EMINENT DOMAIN - MASSACHUSETTS

Rodman v. Com.

Appeals Court of Massachusetts, Norfolk - October 7, 2014 - N.E.3d - 2014 WL 4975948

Condemnees brought action against state, seeking to recover greater damages than pro tanto award. The Superior Court entered judgment requiring condemnees to repay difference between pro tanto award and lesser amount that was awarded by jury and issued order denying condemnees’ motion for new trial. Condemnees appealed.

The Appeals Court held that:

While a judge in an eminent domain proceeding may infer that a property owner’s failure to develop the property in accordance with what the property owner now claims to be its best and highest use suggests that the potential use was not reasonably likely, a judge is not bound to that inference where other evidence suggests that a reasonable buyer would recognize the reasonable likelihood of the potential use.

That a potential use of property is prohibited or restricted by law at the time of the taking of the property does not preclude its consideration in awarding damages in an eminent domain proceeding if there was a reasonable prospect of rezoning or acquiring a special permit.

Judge has a range of discretion in an eminent domain proceeding in deciding whether to admit evidence that a potential use of the property is reasonably likely in the foreseeable future, particularly when that determination turns on whether the grant of a special permit is reasonably likely.

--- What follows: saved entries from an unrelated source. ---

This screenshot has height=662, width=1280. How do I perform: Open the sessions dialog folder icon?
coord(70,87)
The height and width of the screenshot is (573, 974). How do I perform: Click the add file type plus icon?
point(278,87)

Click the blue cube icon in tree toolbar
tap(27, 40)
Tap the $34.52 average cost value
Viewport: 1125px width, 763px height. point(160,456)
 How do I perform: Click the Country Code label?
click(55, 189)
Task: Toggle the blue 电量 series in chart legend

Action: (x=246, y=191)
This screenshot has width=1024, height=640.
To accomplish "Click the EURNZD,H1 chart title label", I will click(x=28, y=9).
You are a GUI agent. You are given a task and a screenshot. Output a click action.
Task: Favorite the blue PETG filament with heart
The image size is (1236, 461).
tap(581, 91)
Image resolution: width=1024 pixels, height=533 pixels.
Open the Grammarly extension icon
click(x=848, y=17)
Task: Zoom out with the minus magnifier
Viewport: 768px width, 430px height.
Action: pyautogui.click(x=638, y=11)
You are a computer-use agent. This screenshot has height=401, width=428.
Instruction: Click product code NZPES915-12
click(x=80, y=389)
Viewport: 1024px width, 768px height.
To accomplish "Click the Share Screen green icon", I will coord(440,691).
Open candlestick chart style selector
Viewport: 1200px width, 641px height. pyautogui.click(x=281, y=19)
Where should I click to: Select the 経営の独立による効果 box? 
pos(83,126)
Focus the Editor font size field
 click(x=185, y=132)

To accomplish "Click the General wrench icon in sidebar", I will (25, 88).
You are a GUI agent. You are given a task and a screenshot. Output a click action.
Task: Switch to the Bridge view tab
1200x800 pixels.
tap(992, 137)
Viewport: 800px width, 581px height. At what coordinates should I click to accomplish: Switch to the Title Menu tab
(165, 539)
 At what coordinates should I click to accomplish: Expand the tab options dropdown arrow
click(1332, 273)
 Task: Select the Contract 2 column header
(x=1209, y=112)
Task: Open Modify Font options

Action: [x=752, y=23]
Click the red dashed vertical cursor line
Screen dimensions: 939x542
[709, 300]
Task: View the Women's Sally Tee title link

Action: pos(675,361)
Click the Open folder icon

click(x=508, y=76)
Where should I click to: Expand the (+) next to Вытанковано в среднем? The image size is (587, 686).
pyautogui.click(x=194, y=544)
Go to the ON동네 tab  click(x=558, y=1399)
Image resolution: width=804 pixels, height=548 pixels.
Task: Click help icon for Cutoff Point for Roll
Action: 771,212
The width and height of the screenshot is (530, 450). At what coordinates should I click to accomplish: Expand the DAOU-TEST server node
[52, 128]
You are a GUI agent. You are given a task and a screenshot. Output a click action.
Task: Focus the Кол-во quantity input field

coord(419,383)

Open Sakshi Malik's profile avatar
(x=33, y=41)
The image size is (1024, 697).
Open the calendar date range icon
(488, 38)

Task for the judge in an eminent domain proceeding is to avoid unreasonably restricting the efforts of the property owner fairly to show the effect of the taking upon the market value of the affected property at the time of the taking without permitting damages to be inflated by unduly detailed and confusing proof of speculative future uses of property having no very direct relationship to market values at the time of the taking.

Trial court’s error of excluding evidence as to property’s potential uses, which included hotel, manufacturing, and warehouse uses, was not harmless in condemnees’ action to recover greater damages than pro tanto award. Condemnees were unfairly precluded from giving testimony bearing upon relevant aspects of value, and excluded testimony impacted credibility of testimony of condemnees’ engineering and appraisal experts.

Pro tanto award regarding taking of property by state Department of Highways was inadmissible in condemnees’ action to recover greater damages than pro tanto award, as the award was in essence a settlement offer.